[Extracted records]

::::::::::

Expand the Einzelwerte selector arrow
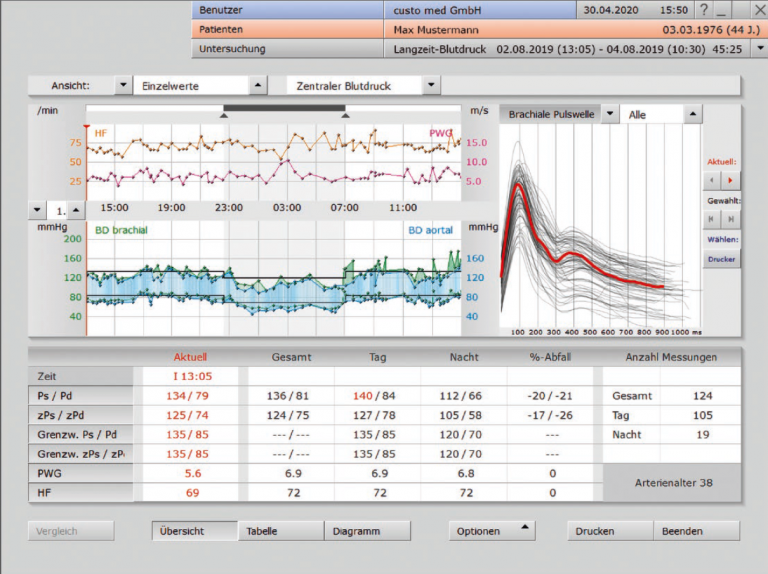The width and height of the screenshot is (768, 574). 257,86
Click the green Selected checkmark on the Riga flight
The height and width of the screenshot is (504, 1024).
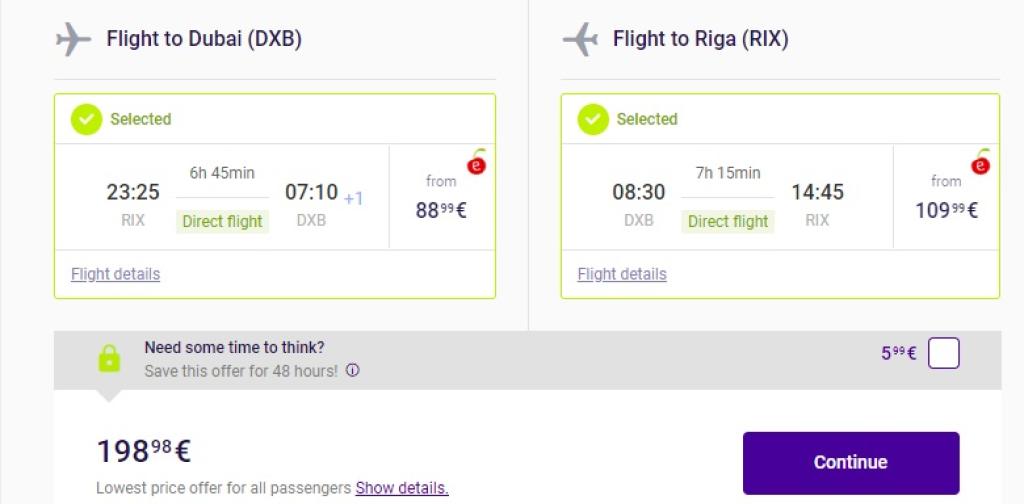point(592,119)
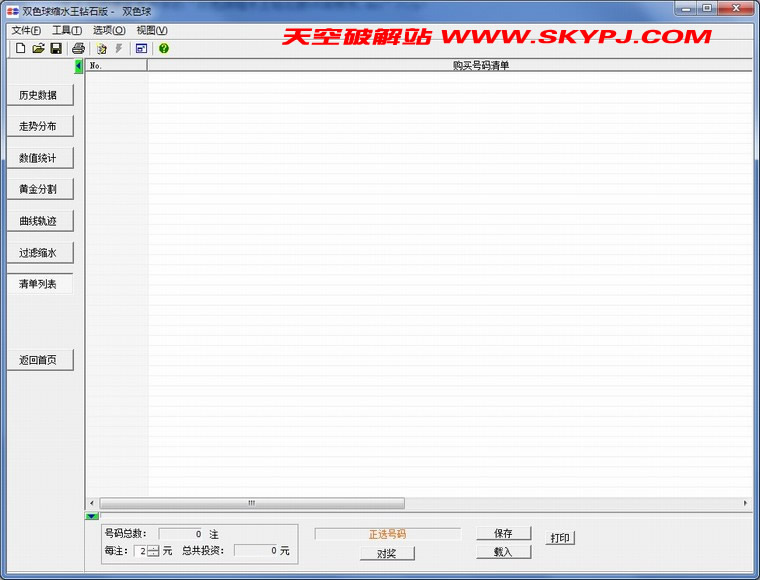Collapse the bottom panel with green arrow

pyautogui.click(x=92, y=516)
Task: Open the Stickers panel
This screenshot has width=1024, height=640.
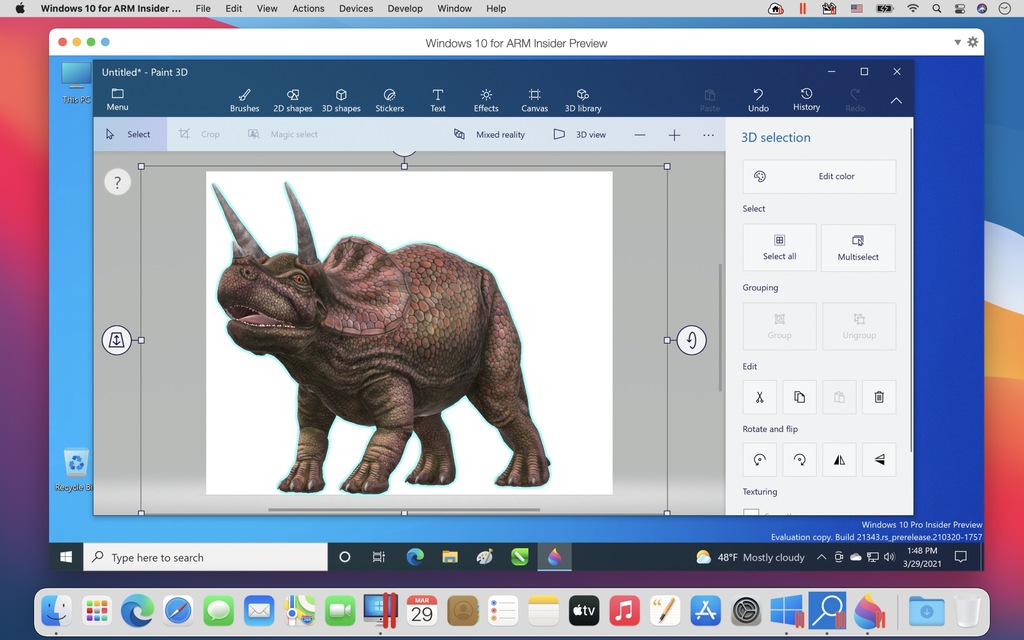Action: [x=389, y=100]
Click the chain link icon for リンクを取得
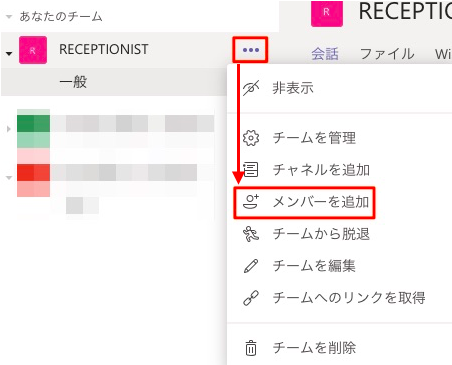 click(x=251, y=298)
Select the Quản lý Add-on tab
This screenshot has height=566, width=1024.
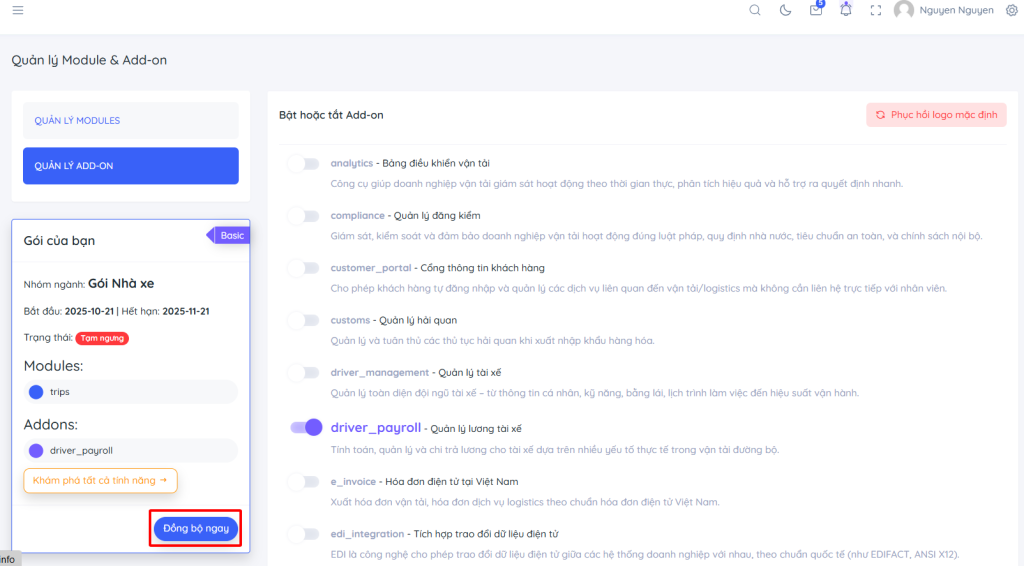click(131, 166)
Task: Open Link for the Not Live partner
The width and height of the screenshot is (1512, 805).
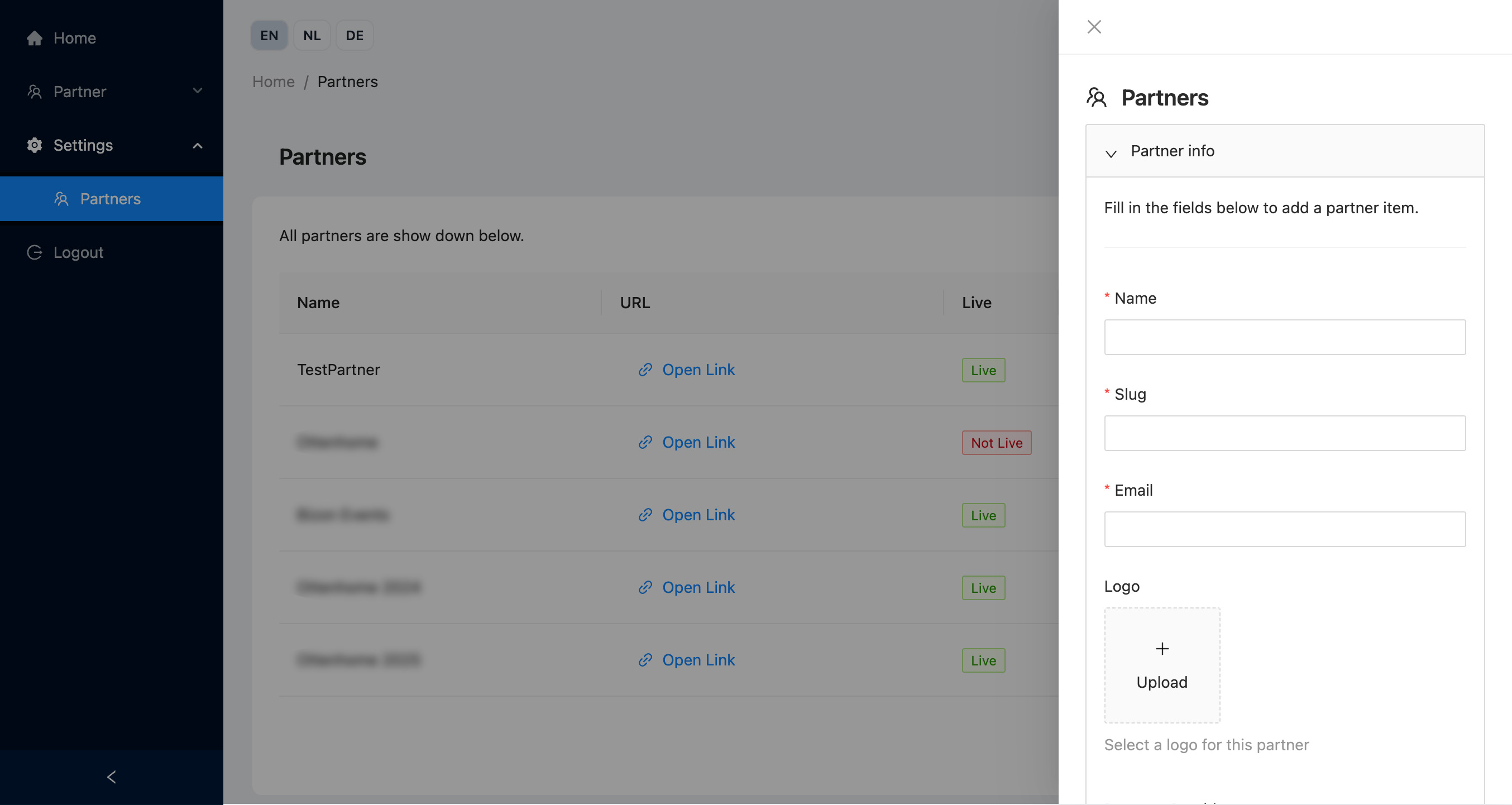Action: click(698, 442)
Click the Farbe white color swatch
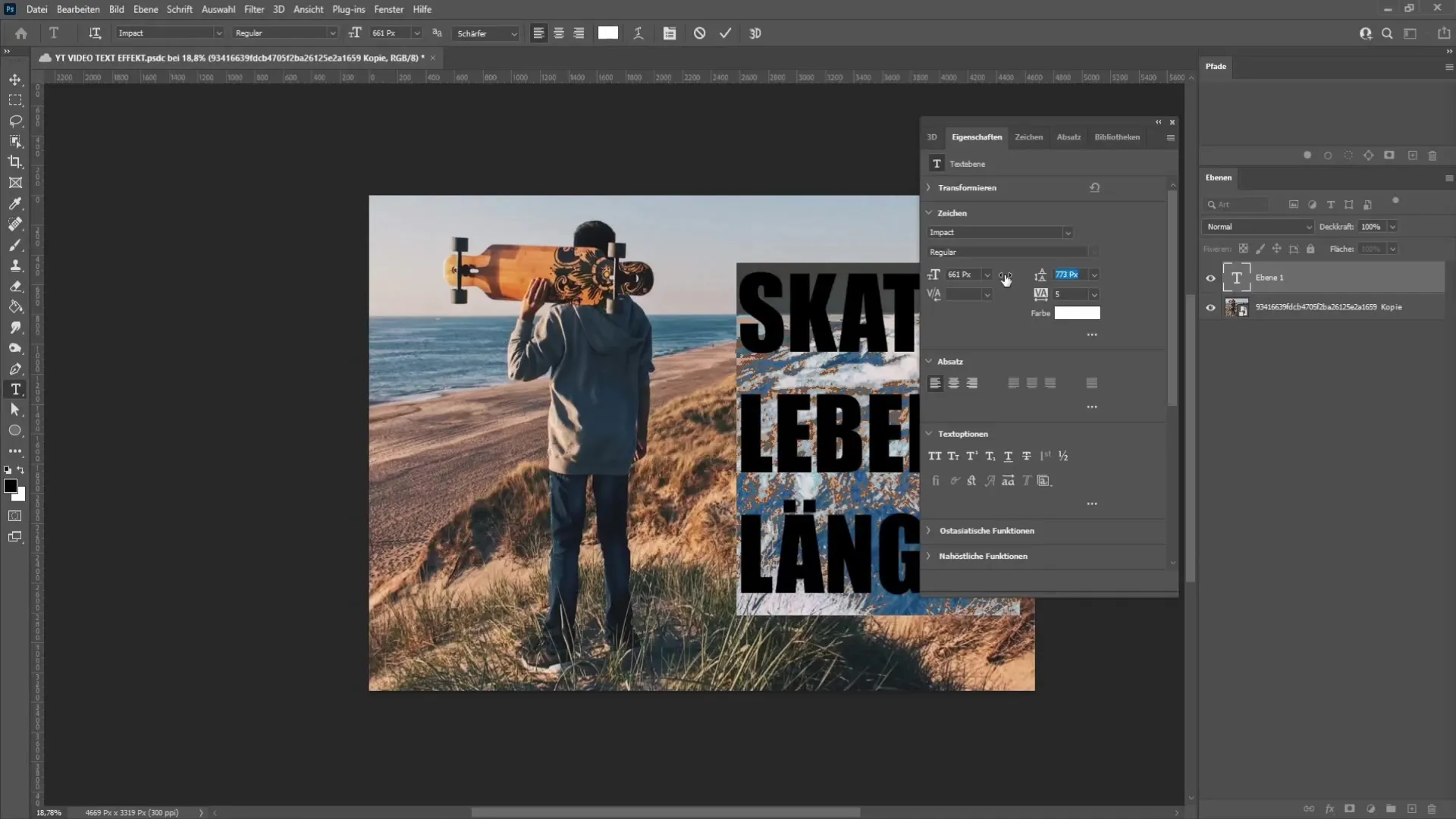 1077,313
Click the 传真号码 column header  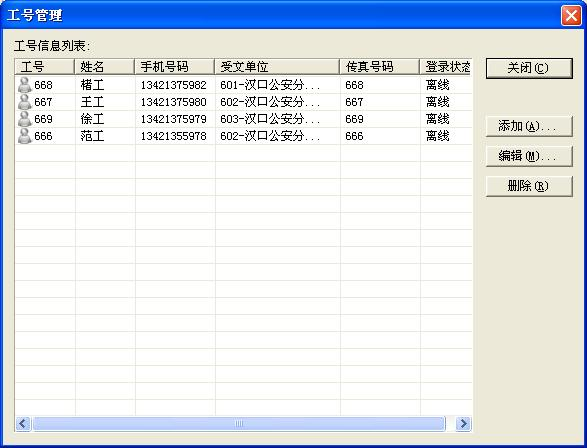[x=380, y=67]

::::::::::

Look through the entries above and say how many lines hold the word "Open", giving the number alone.

2